I just finished up Sherman Alexie’s The Absolutely True Diary of a Part-Time Indian and it just blew me away with its voice, power and creativity. No wonder it won the National Book Award a few years back. It was one of those books that stays on the peripheral vision and then, finally, you get to it and you now know why it was always out there, waiting for you to read.
The book follows the life of high student student named Junior, who is a Spokane indian who lives on a reservation and realizes he has to get off the reservation or else he will die — either tragically and quickly (through some alcohol-related incident, he is certain) or slowly (through the loss of his dreams). So, he decides to attend school at the white high school just outside the skirts of the reservation and doors both open and close for Junior as a result. He never quite fits in with his new school (he’s the line Indian) and his friends back home (including his best friend, Rowdy, a warrior of the modern day reservation) think him a traitor for leaving their school.
The book is illustrated with comics, although it is not a graphic novel. But Junior makes comics to understand his life and the world around him, and the book uses this form in imaginative ways (thanks to illustrator Ellen Forney, who is featured in a Q&A at the end of the book that is quite interesting to read).
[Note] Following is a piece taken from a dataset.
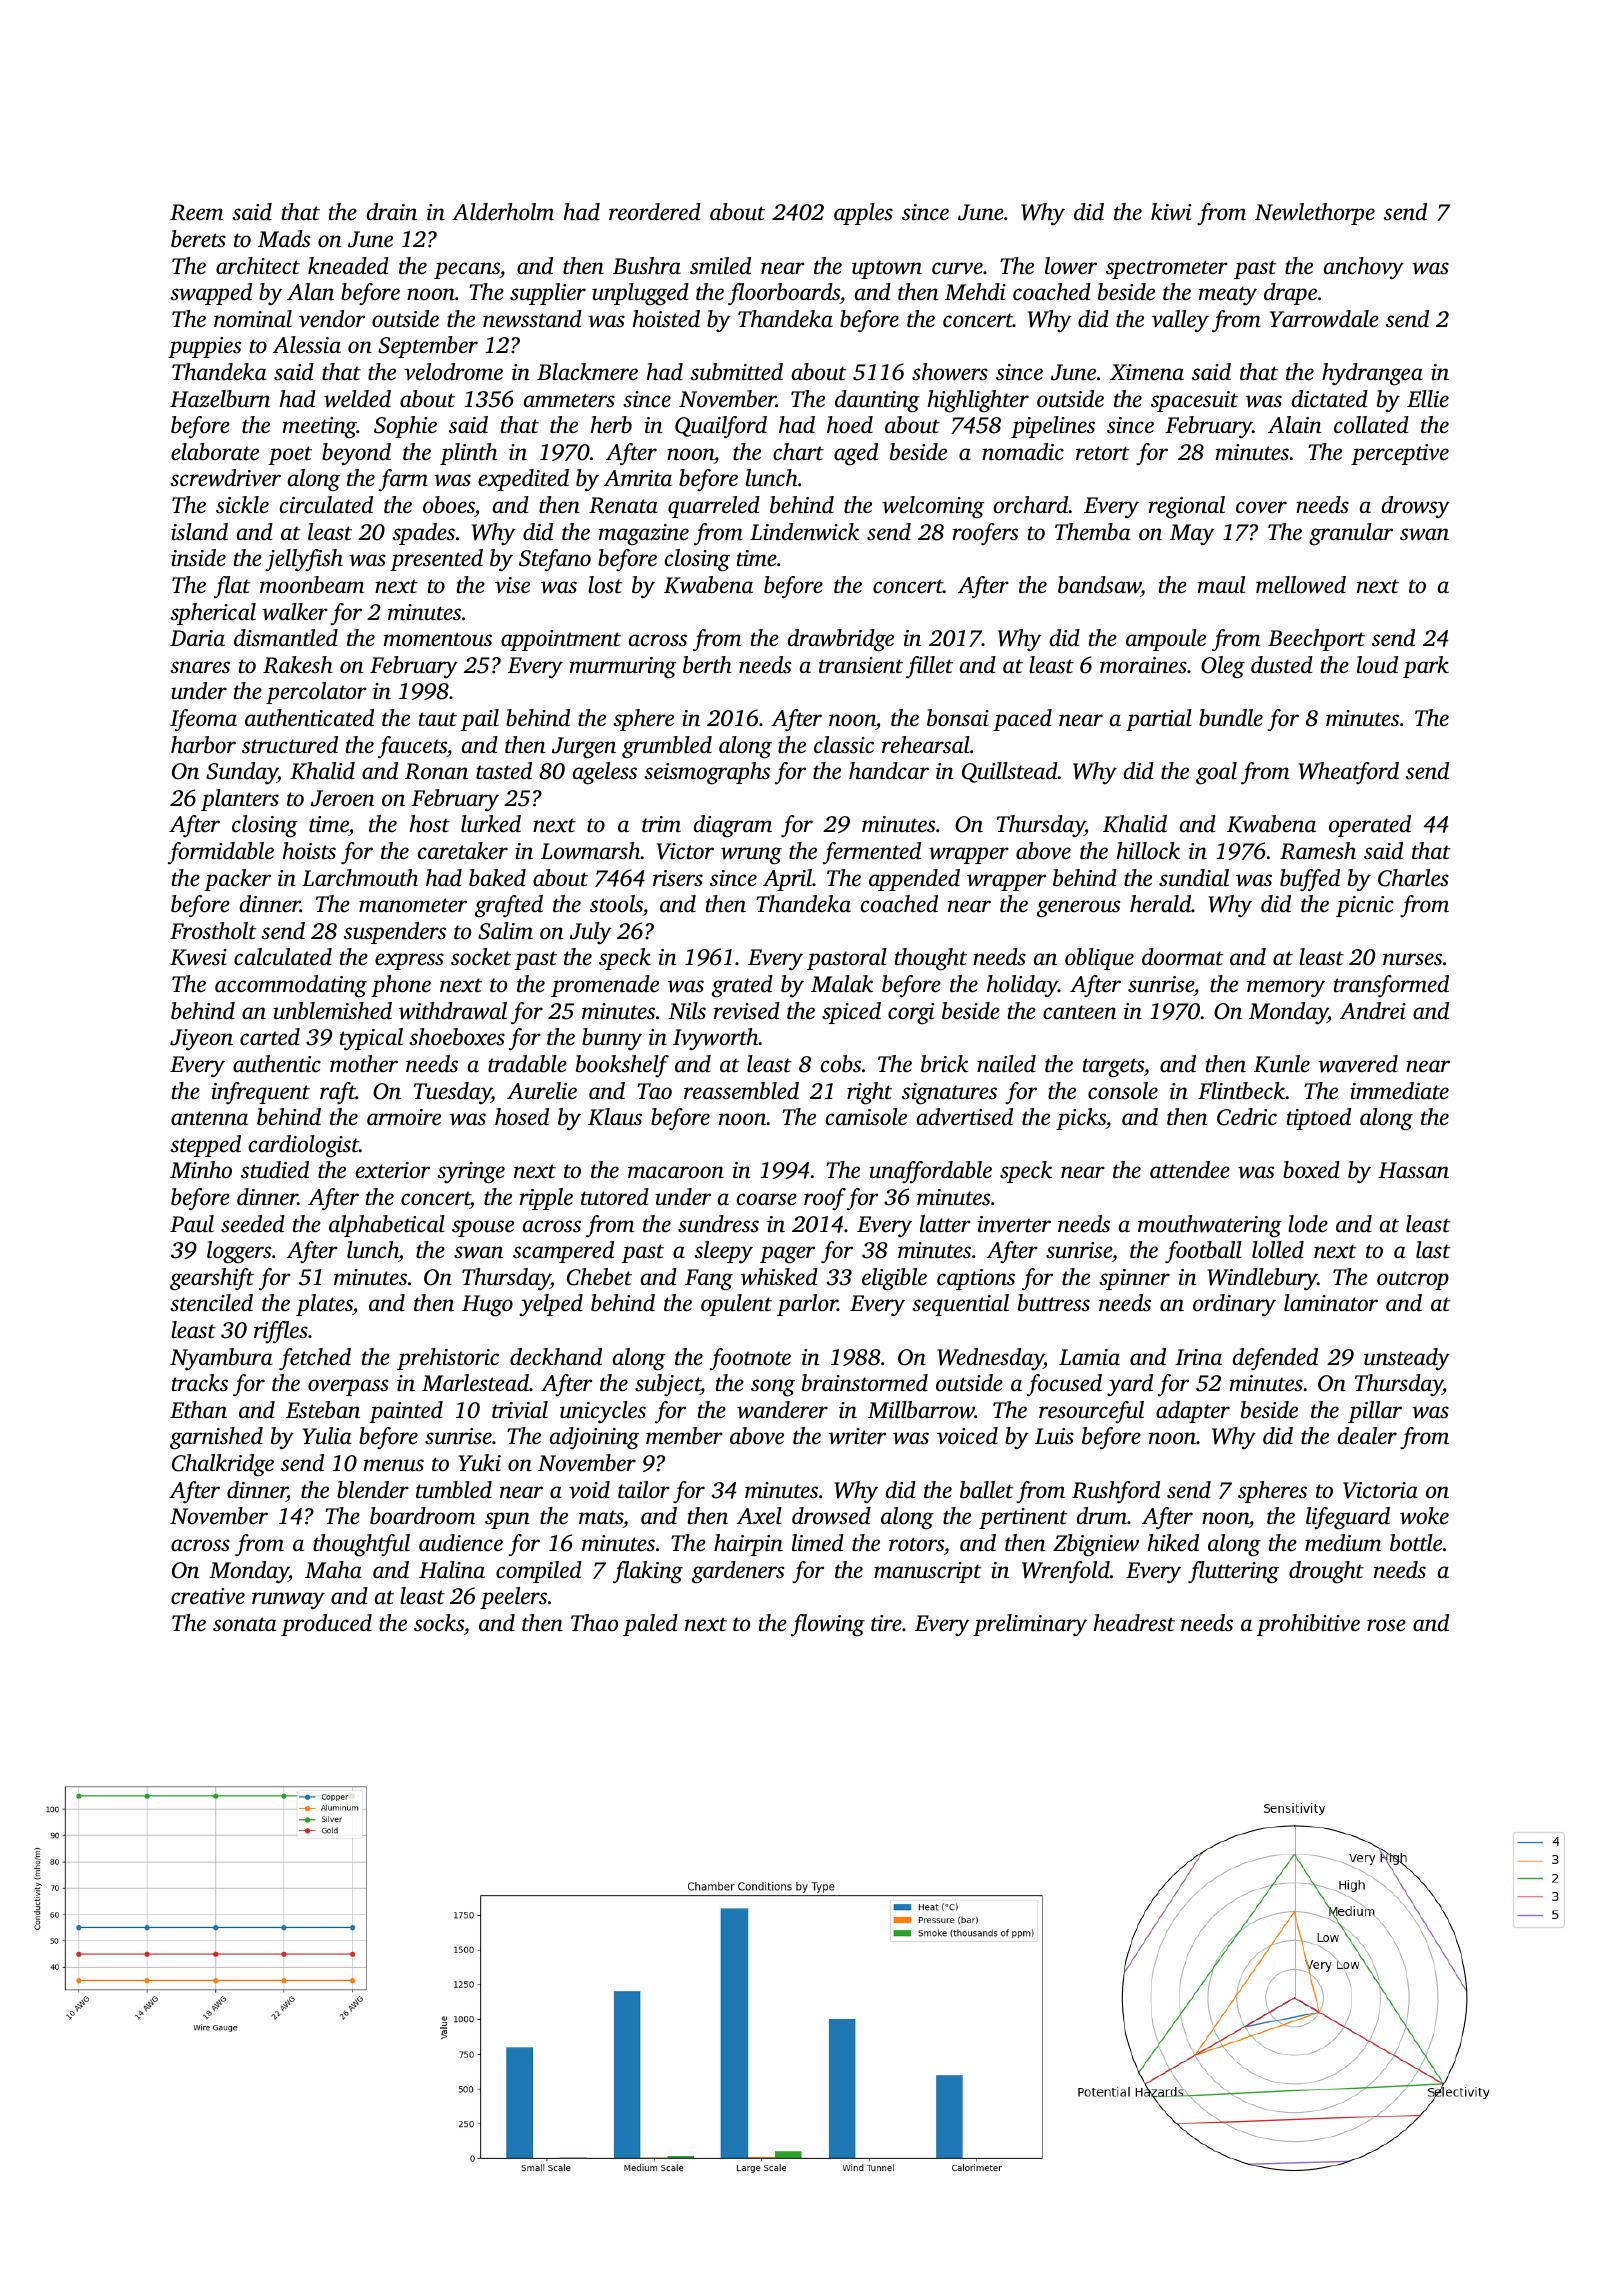  I want to click on loud, so click(1377, 665).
I don’t usually dog-ear books but I did to this line by Junior:
“I think the world is a series of broken dams and floods, and my cartoons are tiny little lifeboats.”
Isn’t that a great line? I love that line.
Then, later, as Junior is talking with his new white friend, Gordy, they realize that the comics are actually a serious interpretation of the world. Junior tells Gordy:
“I take them seriously. I use them to understand the world. I use them to make fun of the world. To make fun of people. And sometimes I draw people because they’re my friends and family. And I want to honor them.”
One of the issues he struggles with is poverty. See this sample illustration at a moment when his “white” friends suddenly realize how poor he really is (he can’t pay for food at Denny’s):
Pick up this book if you can. You won’t be disappointed.